Photo illustration of Bee Nguyen tinted blue and Brad Raffensperger tinted red separated by a white halftone divider.

Photo illustration: Maura Losch/Axios. Photos: Derek White/Getty Images and Dustin Chambers/Bloomberg via Getty Images.

After his high-profile refusal to overturn the 2020 election, Secretary of State Brad Raffensperger could be the top Republican on Georgia's November ballot.

  • Multiple independent public polls have shown Raffensperger outperforming his fellow Republicans in November. A September AJC poll had him winning by nearly 20 points.

Catch up quick: Most Georgia Republicans wrote off Raffensperger's political future after he attracted some of the worst attacks from former president Donald Trump.
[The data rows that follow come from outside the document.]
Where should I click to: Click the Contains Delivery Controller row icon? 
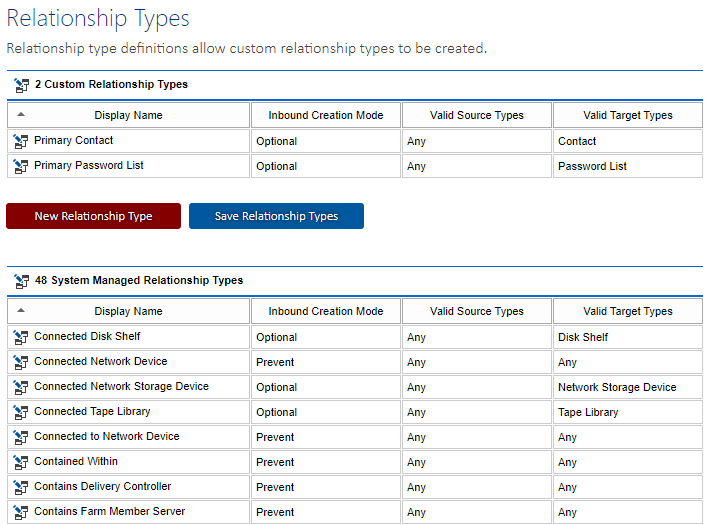click(21, 487)
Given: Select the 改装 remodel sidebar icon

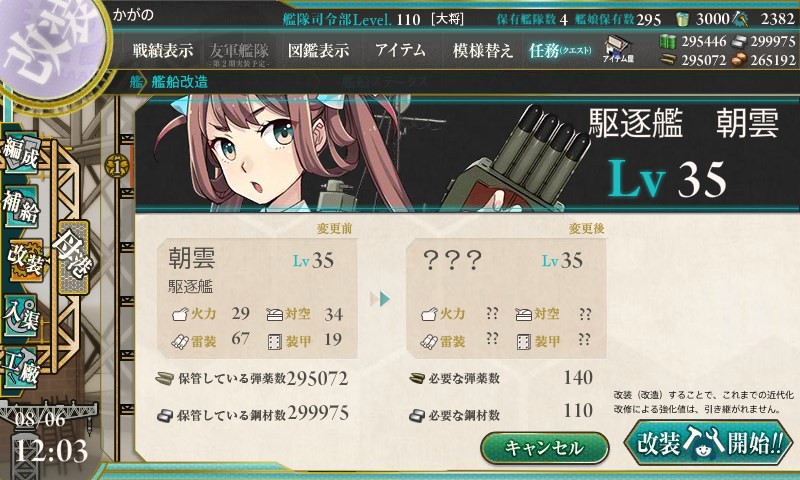Looking at the screenshot, I should (x=24, y=259).
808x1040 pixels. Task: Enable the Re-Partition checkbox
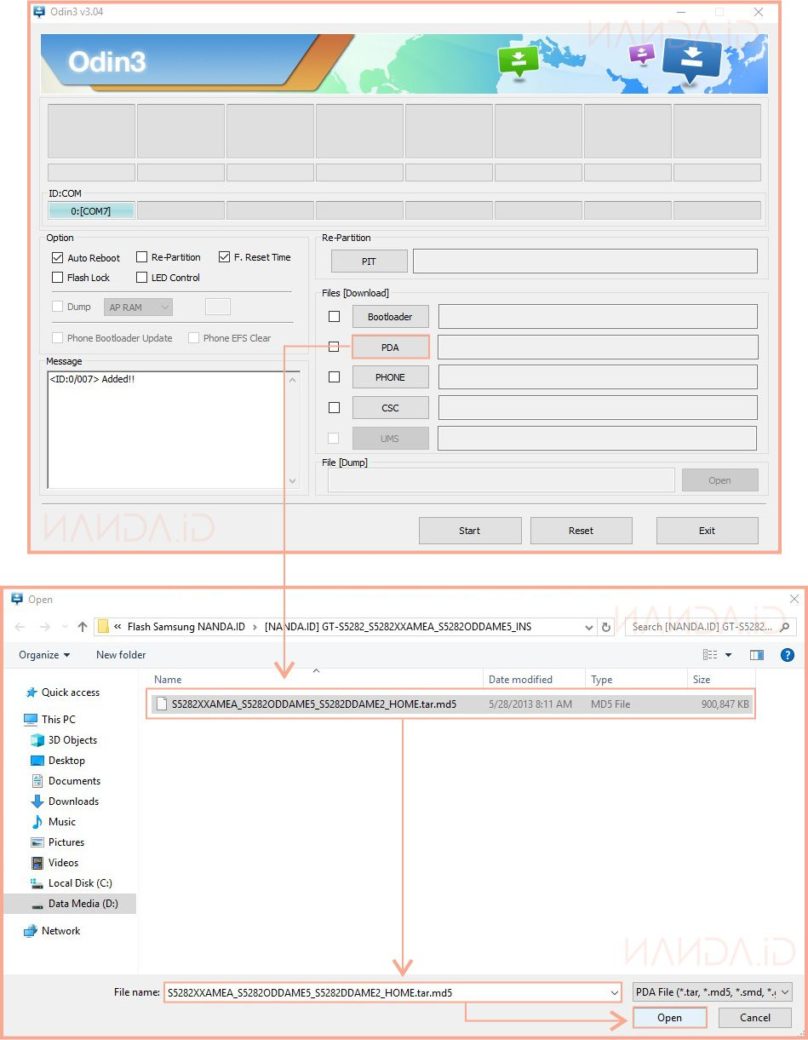pos(142,257)
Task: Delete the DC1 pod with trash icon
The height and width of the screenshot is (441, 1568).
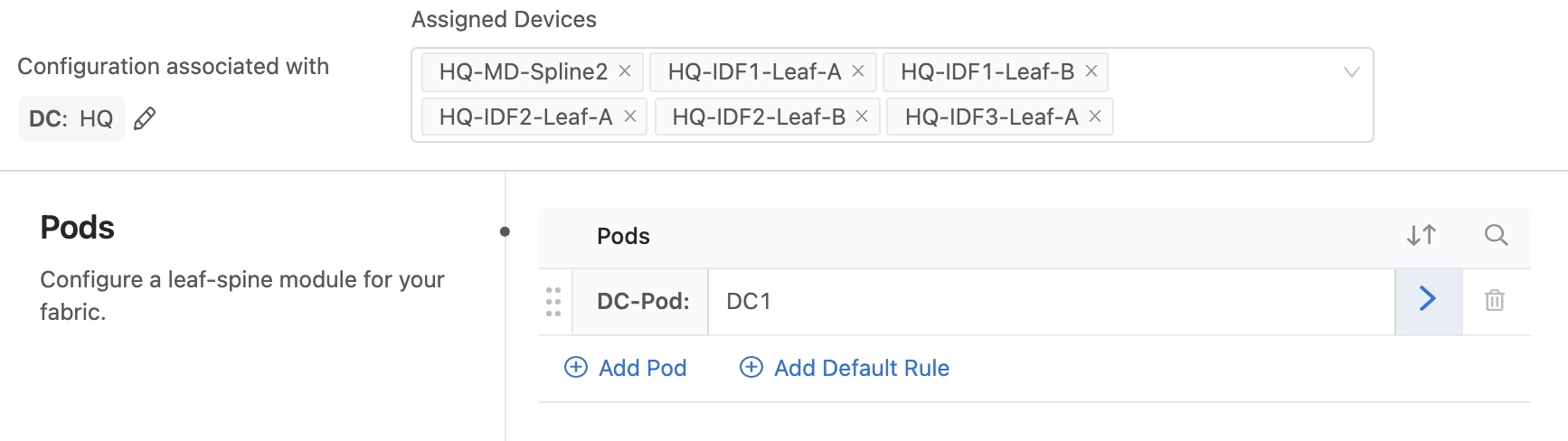Action: [x=1495, y=300]
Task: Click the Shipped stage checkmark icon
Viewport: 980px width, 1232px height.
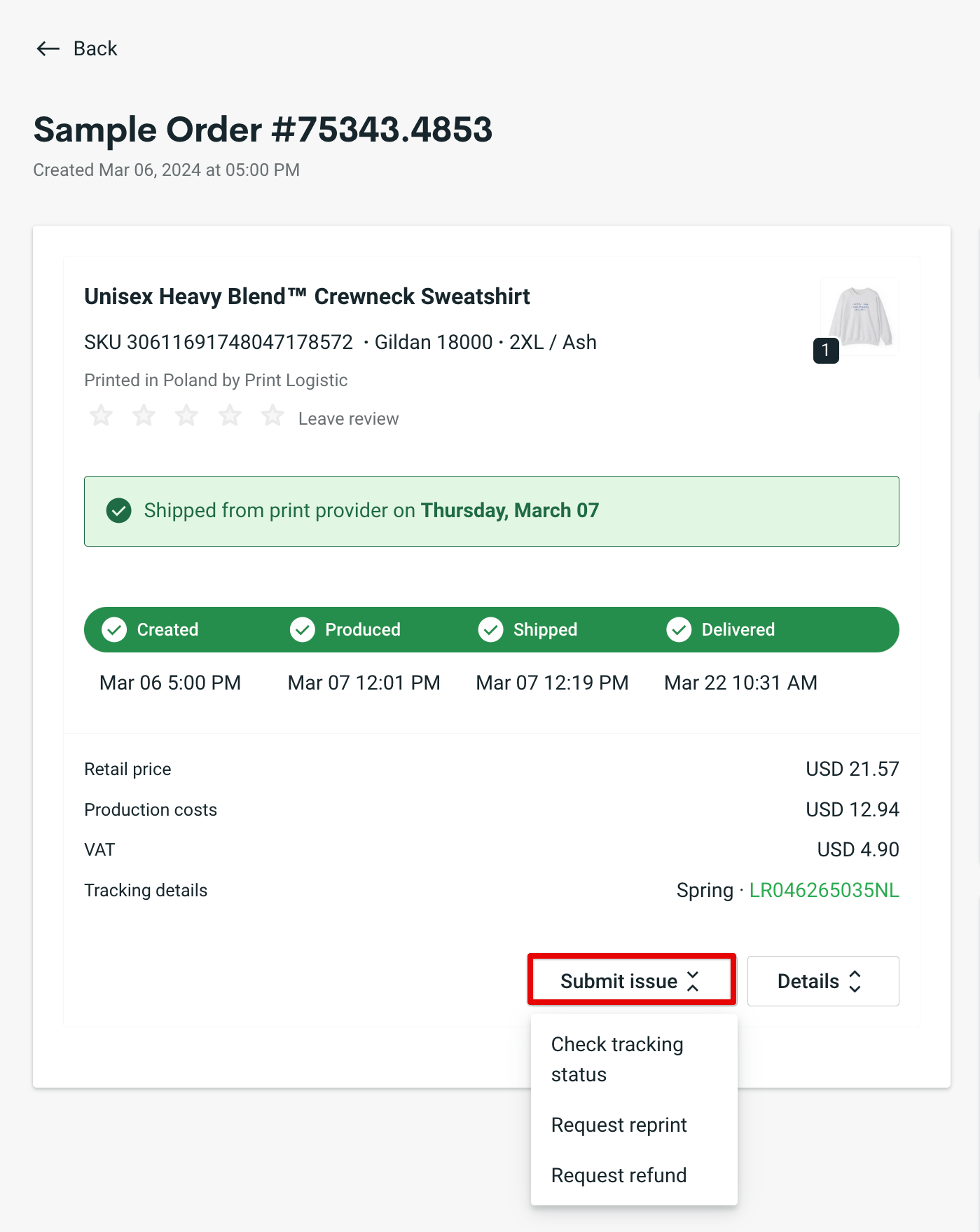Action: tap(490, 629)
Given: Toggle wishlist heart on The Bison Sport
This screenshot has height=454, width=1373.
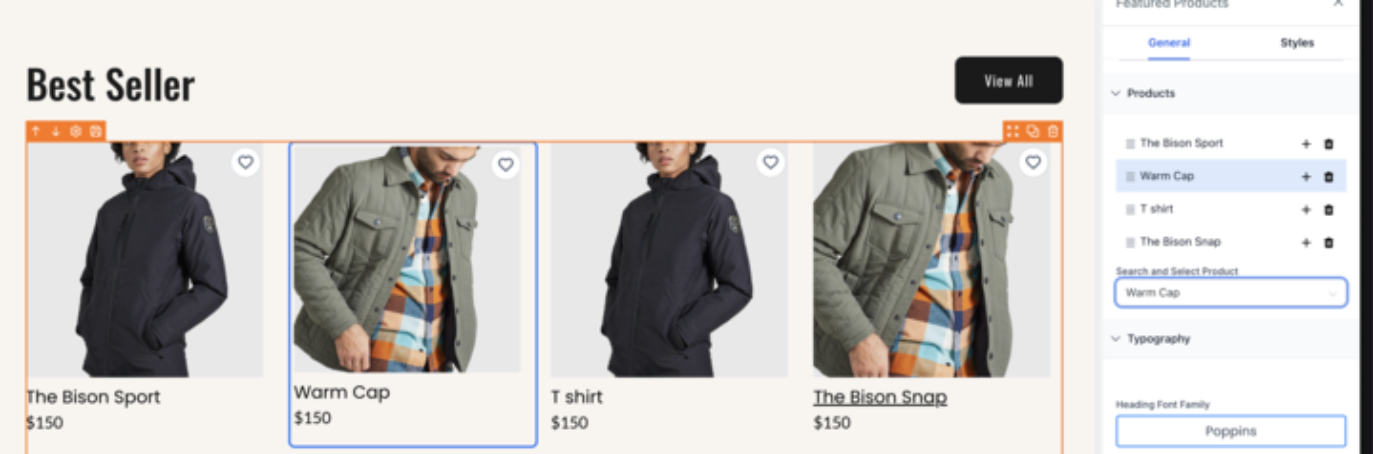Looking at the screenshot, I should (x=246, y=161).
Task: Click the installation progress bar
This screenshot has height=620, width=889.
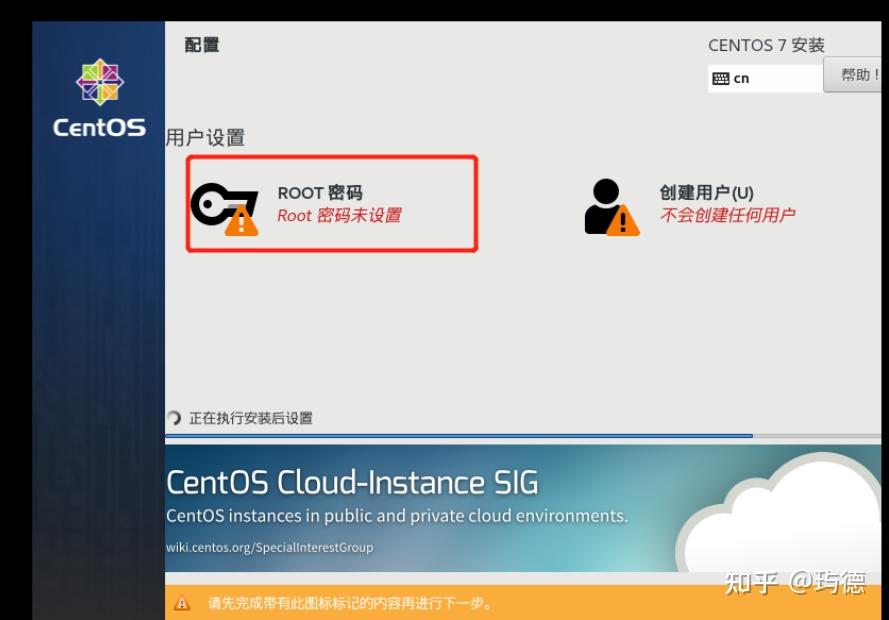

Threat level: Raffensperger's Democratic opponent, state Rep. Bee Nguyen, isn't deterred. She's aggressively raising money and leveraging outside support — including from the Democratic Association of Secretaries of State — to hammer Raffensperger as an anti-abortion rights candidate.

  • Of note: Raffensperger told Axios he only supports access to abortion in the case of a situation threatening the life of the mother. But he said his position isn’t “germane” to his role.

Context: Nguyen argues that because the secretary of state oversees more than 40 professional licensing boards, including for nurses, Raffensperger's abortion stance might into play should nurses face any prosecution — or jeopardy to their licenses — following the state's 6-week abortion ban.

The other side: Raffensperger told Axios Nguyen is "just grasping at straws." He points out that the governor appoints the members of the board, which makes the actual licensing decisions.

  • The secretary of state hires the executive director and the office offers administrative support, staffs board meetings and helps process complaints and investigations.

Yes, and: Raffensperger has launched his own attack ad against Nguyen, accusing her of "pushing stolen election claims" in the wake of Stacey Abrams' 2018 loss.

What they're saying: "As I've been along the campaign trail, I've actually had Democrats pull me aside and said, 'Oh, my gosh, I thought I was voting for this guy until I met you and I heard from you or until I heard about his record,'" Nguyen told Axios.

  • "We've been running on the truth for two years," Raffensperger said. "And I've just been out there talking to people and that resonates. People are just looking for someone that'll shoot straight, but do it with some grace."